UWOs will apply to property valued at over £100,000 where there are reasonable grounds for suspecting this is inconsistent with an individual’s known income. The subject of the UWO must explain the origin of the property and if they don’t there will be a presumption that the property is recoverable which may lead to civil recovery proceedings. Assets will be frozen pending the provision of an explanation.
The bill also includes proposed reforms to the Suspicious Activity Report (SAR) regime including the extension of the moratorium period – the period where the proposed activity cannot proceed - from 1 month to 7 months. Ostensibly to allow further investigation time, it is also thought to be aimed at addressing the volume of SARs - of which there were over 380,000 in 2014/15 representing an 8% year-on-year rise - to ensure greater thought is given to the submission of a SAR so that there are fewer SARs, of a better quality, to consider.
Further proposals include the so-called super-SAR, another example of public-private collaboration, which would allow for information sharing among regulated entities in the private sector, bringing together multiple information sources into a single, comprehensive SAR.
The Criminal Finances Bill includes a new corporate offence of failing to prevent the facilitation of tax evasion, modelled on the existing offence of failure to prevent bribery. This is a strict liability offence meaning it is unnecessary to prove criminal intention, or senior management involvement, to establish guilt.

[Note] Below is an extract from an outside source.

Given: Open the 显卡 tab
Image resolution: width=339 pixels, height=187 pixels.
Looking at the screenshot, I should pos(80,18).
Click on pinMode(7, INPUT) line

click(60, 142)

For a company to be guilty of the offence there must be proof of tax evasion to the criminal standard of proof - beyond reasonable doubt - but a prosecution and conviction of the individual taxpayer is not required. This could create a situation where an individual has disclosed his deliberate tax evasion through the civil process and thereby renders a company criminally liable for failing to prevent that tax evasion. There will be a "reasonable procedures" defence: that reasonable procedures were in place or it was unreasonable to have them.
Also aimed at tax fraud, a new offence of failing to declare offshore income and gains was created in September through the Finance Act 2016. Another strict liability offence, it will likely come into effect from April 2017, and will apply where a taxpayer fails to notify HMRC that he or she is chargeable to tax, fails to file a tax return or files an inaccurate return.
And finally, the government has continued to address corporate crime with a possible further extension of the corporate "failure to prevent" offences to encompass all economic crime. The government announced in May that it would consult on such an offence and the new attorney general has confirmed that this will start soon.
If successful, this would be a victory for David Green, the director of the SFO, who has been calling for such an offence since 2014 to increase his agency’s ability to prosecute companies. That said, the SFO has had a good year in terms of corporates, securing its second DPA, against XYZ Ltd, who were ordered to pay a financial package of $6.5m (£5.1m) while Smith & Ouzman – the first company to be convicted of bribery by a jury – were sentenced and made to pay $2.2m. The SFO also secured its first guilty plea to failure to prevent bribery when the Sweett Group pleaded guilty in February and were fined £2.25m.
What is clear from developments in the past 12 months is that the government is determined to tackle economic crime in all its forms and that this looks set to increase in the coming year.